▶ _WHAT THE TASK ASKS_
Set all of the entries down again precisely as they are written.

ENTRIES SUPPLIED Start Marker

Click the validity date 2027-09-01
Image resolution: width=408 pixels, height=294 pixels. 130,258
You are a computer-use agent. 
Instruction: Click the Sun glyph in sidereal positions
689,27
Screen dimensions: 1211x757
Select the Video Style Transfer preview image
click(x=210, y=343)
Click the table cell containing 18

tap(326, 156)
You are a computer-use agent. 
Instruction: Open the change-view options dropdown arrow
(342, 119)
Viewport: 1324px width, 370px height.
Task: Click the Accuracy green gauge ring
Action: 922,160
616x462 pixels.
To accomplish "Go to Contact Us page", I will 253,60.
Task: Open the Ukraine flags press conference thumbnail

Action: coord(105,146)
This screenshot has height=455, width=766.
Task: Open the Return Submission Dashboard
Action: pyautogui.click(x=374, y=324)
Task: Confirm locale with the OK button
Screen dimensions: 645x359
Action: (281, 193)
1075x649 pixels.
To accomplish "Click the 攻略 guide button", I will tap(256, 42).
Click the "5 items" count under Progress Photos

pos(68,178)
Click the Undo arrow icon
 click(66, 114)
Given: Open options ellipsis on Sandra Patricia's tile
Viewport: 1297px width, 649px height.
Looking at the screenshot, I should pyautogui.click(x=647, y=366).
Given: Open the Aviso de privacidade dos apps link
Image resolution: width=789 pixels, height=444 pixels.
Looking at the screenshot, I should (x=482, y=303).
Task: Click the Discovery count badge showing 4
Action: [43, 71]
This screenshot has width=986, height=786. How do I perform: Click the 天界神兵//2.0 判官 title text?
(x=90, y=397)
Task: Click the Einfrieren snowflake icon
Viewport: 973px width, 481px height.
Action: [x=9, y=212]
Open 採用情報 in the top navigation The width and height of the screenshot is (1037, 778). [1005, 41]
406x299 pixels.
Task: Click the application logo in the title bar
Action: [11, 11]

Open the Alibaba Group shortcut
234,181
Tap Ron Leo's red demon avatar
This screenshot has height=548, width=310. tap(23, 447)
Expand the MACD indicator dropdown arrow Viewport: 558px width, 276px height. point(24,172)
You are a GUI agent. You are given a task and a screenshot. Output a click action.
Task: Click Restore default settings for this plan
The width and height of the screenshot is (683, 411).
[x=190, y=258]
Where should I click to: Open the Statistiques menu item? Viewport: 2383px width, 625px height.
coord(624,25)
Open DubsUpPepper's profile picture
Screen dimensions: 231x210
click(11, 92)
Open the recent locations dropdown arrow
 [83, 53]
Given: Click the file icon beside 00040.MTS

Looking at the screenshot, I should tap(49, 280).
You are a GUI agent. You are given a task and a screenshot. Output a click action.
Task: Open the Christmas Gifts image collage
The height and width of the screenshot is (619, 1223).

ENTRIES SUPPLIED End Marker

▶ _FINAL ANSWER_
Click the validity date 2027-09-01
Image resolution: width=408 pixels, height=294 pixels. 130,258
You are a computer-use agent. 
Instruction: Click the Sun glyph in sidereal positions
689,27
Screen dimensions: 1211x757
Select the Video Style Transfer preview image
click(x=210, y=343)
Click the table cell containing 18

tap(326, 156)
You are a computer-use agent. 
Instruction: Open the change-view options dropdown arrow
(342, 119)
Viewport: 1324px width, 370px height.
Task: Click the Accuracy green gauge ring
Action: 922,160
616x462 pixels.
To accomplish "Go to Contact Us page", I will 253,60.
Task: Open the Ukraine flags press conference thumbnail

Action: coord(105,146)
This screenshot has height=455, width=766.
Task: Open the Return Submission Dashboard
Action: pyautogui.click(x=374, y=324)
Task: Confirm locale with the OK button
Screen dimensions: 645x359
Action: (281, 193)
1075x649 pixels.
To accomplish "Click the 攻略 guide button", I will tap(256, 42).
Click the "5 items" count under Progress Photos

pos(68,178)
Click the Undo arrow icon
 click(66, 114)
Given: Open options ellipsis on Sandra Patricia's tile
Viewport: 1297px width, 649px height.
Looking at the screenshot, I should pyautogui.click(x=647, y=366).
Given: Open the Aviso de privacidade dos apps link
Image resolution: width=789 pixels, height=444 pixels.
Looking at the screenshot, I should (x=482, y=303).
Task: Click the Discovery count badge showing 4
Action: [43, 71]
This screenshot has width=986, height=786. How do I perform: Click the 天界神兵//2.0 判官 title text?
(x=90, y=397)
Task: Click the Einfrieren snowflake icon
Viewport: 973px width, 481px height.
Action: [x=9, y=212]
Open 採用情報 in the top navigation The width and height of the screenshot is (1037, 778). [1005, 41]
406x299 pixels.
Task: Click the application logo in the title bar
Action: [11, 11]

Open the Alibaba Group shortcut
234,181
Tap Ron Leo's red demon avatar
This screenshot has height=548, width=310. tap(23, 447)
Expand the MACD indicator dropdown arrow Viewport: 558px width, 276px height. point(24,172)
You are a GUI agent. You are given a task and a screenshot. Output a click action.
Task: Click Restore default settings for this plan
The width and height of the screenshot is (683, 411).
[x=190, y=258]
Where should I click to: Open the Statistiques menu item? Viewport: 2383px width, 625px height.
coord(624,25)
Open DubsUpPepper's profile picture
Screen dimensions: 231x210
click(11, 92)
Open the recent locations dropdown arrow
 [83, 53]
Given: Click the file icon beside 00040.MTS

Looking at the screenshot, I should tap(49, 280).
You are a GUI agent. You are given a task and a screenshot. Output a click action.
Task: Open the Christmas Gifts image collage
The height and width of the screenshot is (619, 1223).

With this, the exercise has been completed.